Il était une fois un royaume parfait dirigé par le
ridicule prince Dulac. Tout y est « prospère et pur » : l’entrée
est payante, avec des tourniquets tout propres. Tout y est uniforme, lisse et
rectiligne. À l’image du Roi Soleil, le règne de Dulac transparaît à travers la
danse. Les chorégraphies sont ordonnées, orthonormées et symétriques à souhait.
L’harmonie des proportions est telle que tous les danseurs ont la même taille
et la mécanique de leurs pas ressemble plutôt à une marche militaire.
Afin de garantir l’homogénéité et la pureté de son royaume, le prince Dulac vient de signer un avis d’expulsion concernant toutes les créatures féeriques. Le palais est ainsi « nettoyé » de ses lutins, chaperons rouges, méchants loups, sorcières, fées clochettes et autres animaux parlants.
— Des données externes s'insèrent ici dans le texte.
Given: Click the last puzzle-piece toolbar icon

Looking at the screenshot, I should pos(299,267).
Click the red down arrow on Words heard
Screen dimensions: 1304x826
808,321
Un vent de délation traverse tout le pays : contre dix shillings, le vieux Gepetto se débarrasse de Pinocchio tandis qu’un fermier vend ses trois petits cochons... Tous sont embarqués dans des convois et abandonnés près d’un marécage où vit Shrek, un ogre ermite…
Entièrement réalisé par
des images de synthèse, ce dessin animé donne lieu à de minutieuses et
complexes chorégraphies des rictus. Les visages hyper mobiles sont garnis d’une
variété de moues impressionnante et d’une panoplie d’expressions amovibles.
Depuis la comédie musicale à la française singée par Robin des bois (incarné
par un Français à l’accent à couper au couteau et doublé dans la version originale par Vincent Cassel)
qui tente de reproduire un enchaînement de chorus line sur un air de bourrée
auvergnate (lignes, canons, combinaisons béjartiennes dans l’espace…).
Jusqu’aux scènes de combats, inspirées par les ballets de Bruce Lee, enrichies
du fameux arrêt sur image pendant un travelling panoramique de 360° (empruntée
à la technique de Matrix) et des cascades façon Yamakasi.
Bien plus qu’un anti-dessin animé (où le prince Dulac est un nabot complexé, mesquin et lâche, où la belle princesse rote et où l’ogre se torche avec les pages d’un conte de fée), Shrek, le Gargantua du XXIe siècle, est un anti-ballet. Véritable hymne aux danses populaires, il redonne (tel un Jérôme Bel dans The Show must go on) ses lettres de noblesses à la macarena, interprétée avec précision par les sept nains, et la danse hip hop devient une référence (les trois petits cochons breakent comme des oufs). Signe de ralliement, ces danses de liesse et danses de rues se dressent contre le pouvoir monarchique. Anticonformistes, elles représentent un signe de liberté (sexuelle et individuelle) à la fois fédérateur et dissident. Shrek (et ses pas de deux insolites entre un Obélix et une Lara Croft) est ainsi un manifeste de la chorégraphie disproportionnée, libre et improvisée, dictée par l’expression du plaisir : l’éternel mythe dionysiaque bouleversant l’harmonie apollinienne. Malgré un fond de morale américano-humaniste : « Les apparences et les préférences ont trop d'importance, acceptons les différences ».